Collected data
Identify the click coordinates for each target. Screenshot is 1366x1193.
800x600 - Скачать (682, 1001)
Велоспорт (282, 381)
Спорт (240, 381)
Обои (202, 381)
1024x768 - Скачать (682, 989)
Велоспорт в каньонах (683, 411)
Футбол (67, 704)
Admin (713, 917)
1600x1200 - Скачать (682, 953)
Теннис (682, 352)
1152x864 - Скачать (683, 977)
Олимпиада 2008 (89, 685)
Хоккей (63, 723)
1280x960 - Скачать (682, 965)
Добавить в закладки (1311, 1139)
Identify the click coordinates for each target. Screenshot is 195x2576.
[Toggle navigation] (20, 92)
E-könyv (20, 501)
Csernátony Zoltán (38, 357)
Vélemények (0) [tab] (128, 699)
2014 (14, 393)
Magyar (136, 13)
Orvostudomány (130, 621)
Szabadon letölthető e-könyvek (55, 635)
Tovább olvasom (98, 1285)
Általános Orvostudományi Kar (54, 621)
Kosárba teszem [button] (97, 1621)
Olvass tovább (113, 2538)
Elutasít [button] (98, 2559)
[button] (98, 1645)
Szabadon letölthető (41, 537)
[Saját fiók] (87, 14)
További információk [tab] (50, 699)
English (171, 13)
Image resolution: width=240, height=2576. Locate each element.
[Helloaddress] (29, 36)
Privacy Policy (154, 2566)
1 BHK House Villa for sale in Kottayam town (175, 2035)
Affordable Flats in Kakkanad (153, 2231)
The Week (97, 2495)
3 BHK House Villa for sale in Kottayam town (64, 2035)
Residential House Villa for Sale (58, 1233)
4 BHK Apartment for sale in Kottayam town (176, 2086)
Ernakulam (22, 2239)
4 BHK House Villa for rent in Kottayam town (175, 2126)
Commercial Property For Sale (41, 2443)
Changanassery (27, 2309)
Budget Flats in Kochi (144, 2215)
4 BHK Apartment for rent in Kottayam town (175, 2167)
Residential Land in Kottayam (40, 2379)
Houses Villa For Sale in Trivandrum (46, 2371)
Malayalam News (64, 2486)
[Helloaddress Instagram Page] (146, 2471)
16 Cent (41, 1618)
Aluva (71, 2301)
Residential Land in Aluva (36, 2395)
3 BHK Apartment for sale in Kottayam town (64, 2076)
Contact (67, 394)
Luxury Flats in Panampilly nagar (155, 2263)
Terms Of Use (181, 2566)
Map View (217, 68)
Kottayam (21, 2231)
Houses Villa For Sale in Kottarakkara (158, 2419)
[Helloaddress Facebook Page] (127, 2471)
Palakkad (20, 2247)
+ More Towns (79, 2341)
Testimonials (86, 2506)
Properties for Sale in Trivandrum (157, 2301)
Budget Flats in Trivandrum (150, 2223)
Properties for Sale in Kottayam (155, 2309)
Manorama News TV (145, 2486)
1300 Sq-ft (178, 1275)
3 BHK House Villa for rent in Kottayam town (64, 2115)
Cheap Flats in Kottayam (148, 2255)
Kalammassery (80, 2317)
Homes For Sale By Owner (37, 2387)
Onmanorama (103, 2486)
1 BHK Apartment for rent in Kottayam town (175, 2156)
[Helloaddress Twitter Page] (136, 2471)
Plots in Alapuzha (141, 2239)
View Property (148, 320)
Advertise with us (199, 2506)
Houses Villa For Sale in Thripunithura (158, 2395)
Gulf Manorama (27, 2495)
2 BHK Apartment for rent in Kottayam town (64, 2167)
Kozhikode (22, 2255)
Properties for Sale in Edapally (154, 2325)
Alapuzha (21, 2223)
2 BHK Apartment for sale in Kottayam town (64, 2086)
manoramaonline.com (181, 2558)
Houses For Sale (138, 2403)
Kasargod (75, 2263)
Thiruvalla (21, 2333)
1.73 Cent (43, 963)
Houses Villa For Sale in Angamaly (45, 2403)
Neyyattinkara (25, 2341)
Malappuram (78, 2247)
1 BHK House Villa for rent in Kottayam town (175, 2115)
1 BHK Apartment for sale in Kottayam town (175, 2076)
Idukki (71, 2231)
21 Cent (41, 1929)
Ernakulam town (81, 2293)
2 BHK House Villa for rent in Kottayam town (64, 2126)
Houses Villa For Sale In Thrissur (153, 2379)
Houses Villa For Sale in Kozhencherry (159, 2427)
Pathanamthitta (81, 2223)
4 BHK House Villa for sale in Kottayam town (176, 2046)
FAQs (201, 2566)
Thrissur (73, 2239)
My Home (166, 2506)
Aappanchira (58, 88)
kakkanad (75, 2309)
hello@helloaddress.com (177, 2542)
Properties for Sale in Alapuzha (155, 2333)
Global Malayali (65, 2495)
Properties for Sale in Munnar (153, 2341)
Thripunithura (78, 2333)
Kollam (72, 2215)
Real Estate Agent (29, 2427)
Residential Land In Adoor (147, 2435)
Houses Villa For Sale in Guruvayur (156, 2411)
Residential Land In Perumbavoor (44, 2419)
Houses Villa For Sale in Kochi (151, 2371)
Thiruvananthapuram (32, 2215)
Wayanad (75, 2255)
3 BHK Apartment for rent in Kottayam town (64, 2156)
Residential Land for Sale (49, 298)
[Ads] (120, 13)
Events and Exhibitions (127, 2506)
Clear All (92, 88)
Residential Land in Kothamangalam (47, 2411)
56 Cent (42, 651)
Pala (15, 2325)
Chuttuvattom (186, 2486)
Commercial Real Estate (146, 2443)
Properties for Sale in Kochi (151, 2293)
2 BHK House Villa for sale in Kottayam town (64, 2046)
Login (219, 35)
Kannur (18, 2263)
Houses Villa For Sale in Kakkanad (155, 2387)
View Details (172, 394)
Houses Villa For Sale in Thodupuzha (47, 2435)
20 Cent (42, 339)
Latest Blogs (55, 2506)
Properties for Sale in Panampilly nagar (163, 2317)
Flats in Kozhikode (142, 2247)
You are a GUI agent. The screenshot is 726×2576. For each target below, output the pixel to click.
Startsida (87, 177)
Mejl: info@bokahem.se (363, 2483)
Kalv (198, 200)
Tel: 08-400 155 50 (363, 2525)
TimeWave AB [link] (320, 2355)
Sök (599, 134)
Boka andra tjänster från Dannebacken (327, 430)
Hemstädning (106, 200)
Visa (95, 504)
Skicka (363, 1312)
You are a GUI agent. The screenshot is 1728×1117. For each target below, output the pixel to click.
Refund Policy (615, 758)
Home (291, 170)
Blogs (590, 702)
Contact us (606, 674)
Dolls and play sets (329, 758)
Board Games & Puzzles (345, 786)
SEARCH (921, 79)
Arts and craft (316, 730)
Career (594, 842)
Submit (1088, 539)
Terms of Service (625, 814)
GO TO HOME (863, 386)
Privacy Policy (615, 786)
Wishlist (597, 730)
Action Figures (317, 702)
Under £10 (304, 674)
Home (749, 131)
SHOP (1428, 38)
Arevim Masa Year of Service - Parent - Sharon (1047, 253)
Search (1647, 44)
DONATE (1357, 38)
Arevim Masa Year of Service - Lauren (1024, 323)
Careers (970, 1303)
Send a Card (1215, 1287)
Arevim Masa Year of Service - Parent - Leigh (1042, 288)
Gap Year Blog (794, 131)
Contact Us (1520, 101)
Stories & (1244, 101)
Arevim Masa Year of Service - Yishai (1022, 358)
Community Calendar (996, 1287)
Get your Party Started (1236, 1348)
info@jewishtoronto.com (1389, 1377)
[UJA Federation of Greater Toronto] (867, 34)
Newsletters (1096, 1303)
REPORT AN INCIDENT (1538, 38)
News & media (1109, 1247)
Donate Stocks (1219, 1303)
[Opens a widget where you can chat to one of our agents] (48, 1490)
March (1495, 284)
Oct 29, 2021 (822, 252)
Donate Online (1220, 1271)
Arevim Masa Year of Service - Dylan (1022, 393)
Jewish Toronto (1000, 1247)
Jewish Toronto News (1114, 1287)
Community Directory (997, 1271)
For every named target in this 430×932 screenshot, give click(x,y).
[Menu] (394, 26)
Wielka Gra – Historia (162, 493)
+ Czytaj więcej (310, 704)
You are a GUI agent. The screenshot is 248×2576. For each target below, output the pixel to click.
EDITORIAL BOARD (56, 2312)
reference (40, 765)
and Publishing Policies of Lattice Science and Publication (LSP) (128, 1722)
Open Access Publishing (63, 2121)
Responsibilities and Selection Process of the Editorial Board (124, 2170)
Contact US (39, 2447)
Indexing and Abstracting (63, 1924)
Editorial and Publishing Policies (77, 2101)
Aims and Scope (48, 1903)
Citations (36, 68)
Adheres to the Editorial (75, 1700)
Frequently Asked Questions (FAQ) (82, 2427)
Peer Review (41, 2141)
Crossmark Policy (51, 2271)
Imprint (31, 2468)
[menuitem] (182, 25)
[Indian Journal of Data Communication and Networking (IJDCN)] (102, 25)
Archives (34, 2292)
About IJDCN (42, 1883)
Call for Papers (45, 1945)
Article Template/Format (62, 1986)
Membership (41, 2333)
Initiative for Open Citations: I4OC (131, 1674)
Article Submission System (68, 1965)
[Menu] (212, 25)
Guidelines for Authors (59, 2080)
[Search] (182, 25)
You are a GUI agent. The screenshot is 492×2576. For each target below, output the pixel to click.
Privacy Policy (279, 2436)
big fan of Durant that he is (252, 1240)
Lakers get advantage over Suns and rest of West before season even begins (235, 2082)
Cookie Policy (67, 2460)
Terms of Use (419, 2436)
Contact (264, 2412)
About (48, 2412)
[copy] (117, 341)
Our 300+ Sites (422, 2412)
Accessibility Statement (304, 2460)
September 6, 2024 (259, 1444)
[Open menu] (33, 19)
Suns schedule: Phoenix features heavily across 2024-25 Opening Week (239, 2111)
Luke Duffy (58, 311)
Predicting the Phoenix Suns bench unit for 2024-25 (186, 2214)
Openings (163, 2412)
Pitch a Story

▶ **What to produce**: All that should appear in the response is the run of lines from the first line of the entries through the line containing "Теннис (682, 352)", copied exactly.

▶ **Response to this task**:
Identify the click coordinates for each target. Screenshot is 1366x1193.
800x600 - Скачать (682, 1001)
Велоспорт (282, 381)
Спорт (240, 381)
Обои (202, 381)
1024x768 - Скачать (682, 989)
Велоспорт в каньонах (683, 411)
Футбол (67, 704)
Admin (713, 917)
1600x1200 - Скачать (682, 953)
Теннис (682, 352)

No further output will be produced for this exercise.